La crescita del settore è trainata in larga parte dallo sviluppo organico. Tra le poche a muovere il mercato delle acquisizioni è stata per l’appunto Fidia, responsabile di una decina di operazioni, cinque delle quali nel solo 2023. Le acquisizioni hanno riguardato società, marchi, plant e business unit, con l’obiettivo di integrare tecnologie e prodotti a potenziale di sviluppo e industrializzarli su scala internazionale.

Stevanato ha invece privilegiato la crescita organica, supportata da acquisizioni mirate come la danese InTria (2016) e di un’azienda specializzata nel packaging plastico. L’azienda ha investito fortemente in nuovi impianti, in particolare negli Stati Uniti, passando da produttore di packaging primario a sviluppatore di soluzioni integrate per il drug delivery e dispositivi point-of-care.

Fis, dal 2020, ha registrato una forte espansione organica grazie allo sviluppo di principi attivi di propria produzione, in particolare benzodiazepine e furosemide. Il rapporto Pfn/Ebitda superiore a 3 riflette un debito legato alla strategia di espansione. Per quanto riguarda Evotec, la società tedesca è subentrata tra il 2016 e il 2017 a Glaxo, integrando il centro di Verona nel proprio network europeo.

Nel decennio sono state censite 16 operazioni di M&A, di cui 11 acquisizioni (9 di Fidia) e 3 investimenti diretti di fondi, senza cessioni di rilievo.

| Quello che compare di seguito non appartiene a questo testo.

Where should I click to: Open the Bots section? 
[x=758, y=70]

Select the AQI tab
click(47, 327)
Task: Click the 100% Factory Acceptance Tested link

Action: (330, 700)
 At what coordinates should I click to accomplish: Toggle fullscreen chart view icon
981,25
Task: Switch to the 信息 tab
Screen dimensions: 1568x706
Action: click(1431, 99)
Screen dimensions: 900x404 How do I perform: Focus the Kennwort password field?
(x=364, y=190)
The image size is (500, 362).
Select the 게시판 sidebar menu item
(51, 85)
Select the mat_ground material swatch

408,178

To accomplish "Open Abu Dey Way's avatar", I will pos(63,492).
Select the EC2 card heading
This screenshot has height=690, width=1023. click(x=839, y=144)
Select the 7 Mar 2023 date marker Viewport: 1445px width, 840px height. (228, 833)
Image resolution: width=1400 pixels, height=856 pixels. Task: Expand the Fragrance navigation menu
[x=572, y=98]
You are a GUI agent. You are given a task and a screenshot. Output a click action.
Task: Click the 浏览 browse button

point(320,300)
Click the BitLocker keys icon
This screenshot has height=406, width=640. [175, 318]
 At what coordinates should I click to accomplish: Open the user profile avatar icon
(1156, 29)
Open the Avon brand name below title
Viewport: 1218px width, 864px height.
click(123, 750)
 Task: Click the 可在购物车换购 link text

Tra le altre, figurano FriulCam, Alchimia (acquisita da un fondo di private equity) e tre ingressi di fondi nel capitale di Fis. Interessante il caso di Progetto Benessere, holding nata a Milano come club di imprenditori triveneti, che ha aggregato diversi player del comparto integratori e farmaceutico, tra cui Sella Farmaceutici e Laboratorio Chimico Sella.

La presenza dei fondi di private equity resta marginale: il tessuto produttivo rimane largamente familiare, con poche aperture di capitale.